Now Manchester United are going to offer him £50,000-a-week according to reports in the press. Firstly, questions must be asked of United. Why has a lad that is so highly-rated been let enter the last year of his contract? If he wasn’t in his final year then they would not have to offer so much.
Maybe his agent had a hand in him getting to the last year of the deal. Obviously there is lots of money to be made for both the agent and the player here. But, are agents really bothered as to what is going to happen to the lad in five or six years’ time? You never know how that sort of money will impact on a lad. That’s the issue, really.
Unfortunately, that is the way the game has gone. Lots of young players aren’t playing the game for the love of it. The passion in many circumstances has gone, and for too many it's simply about the rewards it can offer.
This feeds into players wanting immediate success and it is impacting on the quality of our game. Youngsters will go to a big club on big money, and, while the prestige of being at that club massages their ego, they would be better served at a smaller club getting more playing time and developing their game.
The fact that players are becoming ever more valuable commodities can, in fact, mask genuine quality.

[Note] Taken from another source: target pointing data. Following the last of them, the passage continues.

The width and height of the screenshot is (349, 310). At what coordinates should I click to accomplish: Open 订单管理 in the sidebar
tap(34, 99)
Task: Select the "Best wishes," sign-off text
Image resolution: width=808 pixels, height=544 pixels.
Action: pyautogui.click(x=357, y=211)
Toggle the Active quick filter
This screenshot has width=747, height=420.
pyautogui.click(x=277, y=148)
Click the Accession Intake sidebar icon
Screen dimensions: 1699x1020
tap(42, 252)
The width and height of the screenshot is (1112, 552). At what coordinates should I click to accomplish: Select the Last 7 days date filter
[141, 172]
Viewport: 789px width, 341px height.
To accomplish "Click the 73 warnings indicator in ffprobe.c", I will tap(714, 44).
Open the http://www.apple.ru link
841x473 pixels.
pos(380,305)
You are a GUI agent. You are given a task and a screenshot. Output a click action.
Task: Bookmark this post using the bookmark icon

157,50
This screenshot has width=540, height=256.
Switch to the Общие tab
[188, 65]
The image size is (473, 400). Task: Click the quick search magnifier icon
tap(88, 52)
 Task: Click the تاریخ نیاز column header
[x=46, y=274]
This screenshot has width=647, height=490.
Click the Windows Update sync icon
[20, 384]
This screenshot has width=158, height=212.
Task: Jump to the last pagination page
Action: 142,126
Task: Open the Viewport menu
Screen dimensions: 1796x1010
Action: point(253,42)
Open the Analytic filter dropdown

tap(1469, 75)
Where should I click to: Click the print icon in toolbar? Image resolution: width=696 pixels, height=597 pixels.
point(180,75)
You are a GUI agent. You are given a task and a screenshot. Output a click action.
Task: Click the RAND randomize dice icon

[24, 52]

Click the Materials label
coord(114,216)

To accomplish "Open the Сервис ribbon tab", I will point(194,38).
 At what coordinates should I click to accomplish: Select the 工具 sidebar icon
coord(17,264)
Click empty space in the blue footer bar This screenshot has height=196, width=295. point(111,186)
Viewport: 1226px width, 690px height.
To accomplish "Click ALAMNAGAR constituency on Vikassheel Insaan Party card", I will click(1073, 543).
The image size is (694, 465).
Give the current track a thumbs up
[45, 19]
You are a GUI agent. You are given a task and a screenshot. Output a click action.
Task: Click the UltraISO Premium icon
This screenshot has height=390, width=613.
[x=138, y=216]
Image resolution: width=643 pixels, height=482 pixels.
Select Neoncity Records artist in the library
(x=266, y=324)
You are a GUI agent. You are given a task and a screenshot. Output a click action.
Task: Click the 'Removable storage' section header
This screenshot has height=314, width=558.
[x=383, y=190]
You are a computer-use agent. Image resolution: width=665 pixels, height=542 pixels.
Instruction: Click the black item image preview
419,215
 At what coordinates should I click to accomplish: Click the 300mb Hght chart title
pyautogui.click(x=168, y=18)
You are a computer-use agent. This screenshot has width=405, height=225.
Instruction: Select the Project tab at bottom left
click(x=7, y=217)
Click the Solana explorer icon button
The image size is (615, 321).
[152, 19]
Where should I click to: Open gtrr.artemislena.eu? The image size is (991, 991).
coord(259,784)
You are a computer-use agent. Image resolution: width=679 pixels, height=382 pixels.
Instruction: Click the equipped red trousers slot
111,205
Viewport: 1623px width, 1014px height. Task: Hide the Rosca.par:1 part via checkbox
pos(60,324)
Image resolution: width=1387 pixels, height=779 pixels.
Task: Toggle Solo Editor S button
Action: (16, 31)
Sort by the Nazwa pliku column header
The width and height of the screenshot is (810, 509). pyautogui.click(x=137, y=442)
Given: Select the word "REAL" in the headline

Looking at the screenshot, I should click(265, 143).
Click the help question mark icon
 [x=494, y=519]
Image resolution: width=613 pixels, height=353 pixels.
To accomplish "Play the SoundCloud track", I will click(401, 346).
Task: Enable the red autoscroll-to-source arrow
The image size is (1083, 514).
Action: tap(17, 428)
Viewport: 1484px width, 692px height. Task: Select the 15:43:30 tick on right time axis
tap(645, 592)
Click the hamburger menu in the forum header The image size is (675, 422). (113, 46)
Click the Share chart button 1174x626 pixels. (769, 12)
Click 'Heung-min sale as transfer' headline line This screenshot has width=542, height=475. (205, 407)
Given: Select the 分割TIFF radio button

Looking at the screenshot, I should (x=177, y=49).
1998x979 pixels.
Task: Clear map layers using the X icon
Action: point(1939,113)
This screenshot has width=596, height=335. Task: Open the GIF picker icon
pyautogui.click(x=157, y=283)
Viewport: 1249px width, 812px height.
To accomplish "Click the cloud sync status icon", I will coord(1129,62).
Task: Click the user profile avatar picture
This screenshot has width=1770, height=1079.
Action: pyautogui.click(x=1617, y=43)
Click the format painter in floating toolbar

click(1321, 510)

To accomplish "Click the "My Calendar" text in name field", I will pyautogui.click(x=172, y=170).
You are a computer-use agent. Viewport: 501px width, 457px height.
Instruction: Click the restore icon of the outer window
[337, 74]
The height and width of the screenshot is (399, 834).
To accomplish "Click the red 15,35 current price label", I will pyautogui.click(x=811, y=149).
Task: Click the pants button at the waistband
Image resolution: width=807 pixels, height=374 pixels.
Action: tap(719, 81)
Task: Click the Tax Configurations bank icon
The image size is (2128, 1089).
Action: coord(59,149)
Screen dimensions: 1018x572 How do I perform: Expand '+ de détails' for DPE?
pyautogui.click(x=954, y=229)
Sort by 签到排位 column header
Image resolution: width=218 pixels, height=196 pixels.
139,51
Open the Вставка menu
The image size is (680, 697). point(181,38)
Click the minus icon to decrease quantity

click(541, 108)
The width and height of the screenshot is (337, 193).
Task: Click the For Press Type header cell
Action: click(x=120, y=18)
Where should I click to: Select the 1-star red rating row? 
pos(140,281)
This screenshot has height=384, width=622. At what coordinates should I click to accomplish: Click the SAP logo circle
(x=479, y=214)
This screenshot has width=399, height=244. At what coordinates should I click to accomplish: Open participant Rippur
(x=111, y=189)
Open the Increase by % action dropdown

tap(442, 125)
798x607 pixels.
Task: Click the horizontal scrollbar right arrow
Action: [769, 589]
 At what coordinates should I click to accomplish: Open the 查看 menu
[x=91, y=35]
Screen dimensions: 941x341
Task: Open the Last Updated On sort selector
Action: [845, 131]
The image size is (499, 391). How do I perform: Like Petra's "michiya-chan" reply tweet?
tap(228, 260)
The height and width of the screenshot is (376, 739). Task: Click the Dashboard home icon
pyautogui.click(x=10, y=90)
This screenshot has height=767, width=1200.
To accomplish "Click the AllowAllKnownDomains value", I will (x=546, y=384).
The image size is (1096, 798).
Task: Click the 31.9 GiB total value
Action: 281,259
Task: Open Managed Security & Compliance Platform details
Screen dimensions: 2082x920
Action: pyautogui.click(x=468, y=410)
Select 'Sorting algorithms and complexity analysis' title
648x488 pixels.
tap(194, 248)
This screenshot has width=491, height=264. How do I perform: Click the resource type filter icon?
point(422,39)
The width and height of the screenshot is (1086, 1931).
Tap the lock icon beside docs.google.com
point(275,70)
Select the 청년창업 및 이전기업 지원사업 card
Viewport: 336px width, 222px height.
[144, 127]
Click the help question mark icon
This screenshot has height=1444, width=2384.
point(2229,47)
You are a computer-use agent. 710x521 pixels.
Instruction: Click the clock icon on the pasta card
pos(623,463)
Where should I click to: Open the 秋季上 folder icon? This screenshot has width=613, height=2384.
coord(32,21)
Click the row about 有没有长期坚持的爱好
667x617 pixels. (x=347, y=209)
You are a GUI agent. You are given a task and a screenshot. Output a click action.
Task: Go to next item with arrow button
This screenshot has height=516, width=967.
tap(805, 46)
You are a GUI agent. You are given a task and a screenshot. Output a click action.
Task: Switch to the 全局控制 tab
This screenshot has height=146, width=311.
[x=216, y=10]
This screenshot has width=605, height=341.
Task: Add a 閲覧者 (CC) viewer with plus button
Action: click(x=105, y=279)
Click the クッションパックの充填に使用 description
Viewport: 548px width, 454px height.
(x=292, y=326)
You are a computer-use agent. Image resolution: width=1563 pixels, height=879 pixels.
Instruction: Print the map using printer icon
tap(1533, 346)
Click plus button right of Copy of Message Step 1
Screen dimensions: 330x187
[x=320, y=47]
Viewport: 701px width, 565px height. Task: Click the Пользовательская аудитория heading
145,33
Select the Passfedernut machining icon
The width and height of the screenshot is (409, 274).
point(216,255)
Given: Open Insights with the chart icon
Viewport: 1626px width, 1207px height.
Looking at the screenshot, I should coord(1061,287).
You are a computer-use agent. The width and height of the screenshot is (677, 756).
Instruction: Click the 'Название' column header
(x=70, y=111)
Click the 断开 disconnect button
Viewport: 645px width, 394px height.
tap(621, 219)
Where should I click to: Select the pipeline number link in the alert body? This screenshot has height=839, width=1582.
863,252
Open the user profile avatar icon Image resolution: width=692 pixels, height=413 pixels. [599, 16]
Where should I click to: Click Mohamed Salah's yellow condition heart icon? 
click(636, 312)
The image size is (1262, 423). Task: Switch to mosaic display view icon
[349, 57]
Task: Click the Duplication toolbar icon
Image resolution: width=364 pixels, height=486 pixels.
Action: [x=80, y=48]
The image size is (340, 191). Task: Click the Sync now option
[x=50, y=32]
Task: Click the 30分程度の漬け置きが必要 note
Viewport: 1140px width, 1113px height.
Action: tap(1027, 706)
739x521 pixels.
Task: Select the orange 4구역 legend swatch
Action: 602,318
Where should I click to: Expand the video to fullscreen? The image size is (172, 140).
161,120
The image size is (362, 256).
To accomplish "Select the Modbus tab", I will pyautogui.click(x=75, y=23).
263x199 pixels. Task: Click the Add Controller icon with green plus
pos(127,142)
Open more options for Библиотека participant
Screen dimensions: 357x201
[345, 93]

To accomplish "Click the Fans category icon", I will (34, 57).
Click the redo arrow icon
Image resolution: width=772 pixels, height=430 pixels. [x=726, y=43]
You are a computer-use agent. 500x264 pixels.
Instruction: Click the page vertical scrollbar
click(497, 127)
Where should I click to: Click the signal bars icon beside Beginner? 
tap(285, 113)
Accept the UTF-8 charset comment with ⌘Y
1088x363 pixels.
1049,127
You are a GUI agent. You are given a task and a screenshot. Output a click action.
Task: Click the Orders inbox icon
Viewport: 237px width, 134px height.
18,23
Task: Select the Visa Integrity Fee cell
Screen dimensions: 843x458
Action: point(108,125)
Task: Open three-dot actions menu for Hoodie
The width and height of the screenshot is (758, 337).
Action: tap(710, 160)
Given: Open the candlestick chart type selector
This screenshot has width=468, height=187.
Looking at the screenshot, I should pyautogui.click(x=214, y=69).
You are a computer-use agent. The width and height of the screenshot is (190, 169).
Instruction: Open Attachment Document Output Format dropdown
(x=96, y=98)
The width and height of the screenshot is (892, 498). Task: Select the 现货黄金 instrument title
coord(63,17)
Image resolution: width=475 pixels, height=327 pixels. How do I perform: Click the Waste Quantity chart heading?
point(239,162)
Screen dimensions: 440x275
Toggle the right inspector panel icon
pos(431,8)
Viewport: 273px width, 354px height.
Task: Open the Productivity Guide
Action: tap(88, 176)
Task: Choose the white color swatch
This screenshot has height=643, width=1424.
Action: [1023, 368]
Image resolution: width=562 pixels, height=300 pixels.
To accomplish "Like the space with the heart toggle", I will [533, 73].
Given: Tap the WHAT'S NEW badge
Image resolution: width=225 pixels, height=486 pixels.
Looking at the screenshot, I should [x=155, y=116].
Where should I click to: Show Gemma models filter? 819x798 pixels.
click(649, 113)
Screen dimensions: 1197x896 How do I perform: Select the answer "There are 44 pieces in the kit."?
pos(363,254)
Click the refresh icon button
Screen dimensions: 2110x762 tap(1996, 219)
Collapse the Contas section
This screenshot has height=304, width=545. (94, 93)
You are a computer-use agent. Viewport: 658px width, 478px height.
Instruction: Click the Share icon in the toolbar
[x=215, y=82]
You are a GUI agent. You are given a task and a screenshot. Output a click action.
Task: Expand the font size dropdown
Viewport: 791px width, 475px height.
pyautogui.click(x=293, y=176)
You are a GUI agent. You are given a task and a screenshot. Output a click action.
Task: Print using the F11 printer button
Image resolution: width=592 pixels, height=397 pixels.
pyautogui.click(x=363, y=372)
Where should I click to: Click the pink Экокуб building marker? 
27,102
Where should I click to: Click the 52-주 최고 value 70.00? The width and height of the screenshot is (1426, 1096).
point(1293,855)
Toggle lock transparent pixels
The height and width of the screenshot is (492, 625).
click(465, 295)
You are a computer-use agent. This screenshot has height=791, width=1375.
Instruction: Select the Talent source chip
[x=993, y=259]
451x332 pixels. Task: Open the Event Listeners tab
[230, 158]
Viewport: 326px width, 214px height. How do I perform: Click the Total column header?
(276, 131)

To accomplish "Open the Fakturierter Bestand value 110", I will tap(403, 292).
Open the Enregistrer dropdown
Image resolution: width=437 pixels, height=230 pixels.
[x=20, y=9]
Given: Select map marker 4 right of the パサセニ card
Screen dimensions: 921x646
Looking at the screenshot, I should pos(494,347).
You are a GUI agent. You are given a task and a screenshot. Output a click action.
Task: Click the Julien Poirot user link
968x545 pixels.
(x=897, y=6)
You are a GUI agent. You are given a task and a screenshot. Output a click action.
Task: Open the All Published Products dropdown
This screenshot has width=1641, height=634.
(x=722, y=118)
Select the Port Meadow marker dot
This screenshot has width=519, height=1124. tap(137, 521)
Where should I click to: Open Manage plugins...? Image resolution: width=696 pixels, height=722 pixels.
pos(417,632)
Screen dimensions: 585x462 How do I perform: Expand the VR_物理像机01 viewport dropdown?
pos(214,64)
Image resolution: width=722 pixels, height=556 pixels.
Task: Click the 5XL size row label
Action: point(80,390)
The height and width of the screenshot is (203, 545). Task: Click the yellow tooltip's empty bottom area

Feeding into this inflation is that clubs are afraid of letting these players go in case they turn into a superstar.
It can become a public relations exercise. A connected and renowned agent can get it into the press that he has a quality player who has had interest shown in him from another club and they increase that player’s wages by 20 to 30 percent. Are we seeing kids with big talent? Or just big names?
These youngsters are given too much too soon and it impacts on their output. It feeds into a poor national team. Desire is so important in the make-up of a player.
Furthermore, with smaller clubs attempting to compete, average, cheaper imports come across because British youngsters are too expensive. It stifles talent.
At the same time, is it fair to put £50,000 worth of pressure on an 18-year-old lad? No, it isn’t. But if he doesn't take the money then the next lad will. A club will try to get a youngster into the right mindset to be a professional footballer but it is difficult with this kind of money flying about. The mercenary is at every level of football now – he doesn’t have to be in his late twenties to mid-thirties to justify that big pay packet.
It also feeds into players having too much power. Football is obviously unique but in many scenarios now the players are earning a lot more that their manager and this gives them far, far too much power. As soon as a manager ‘loses the dressing room’ he is more or less gone. Players, as commodities will go to the chairman and then the manager is gone. Look at Sunderland.
As I said, money breeds contempt and football needs to be careful.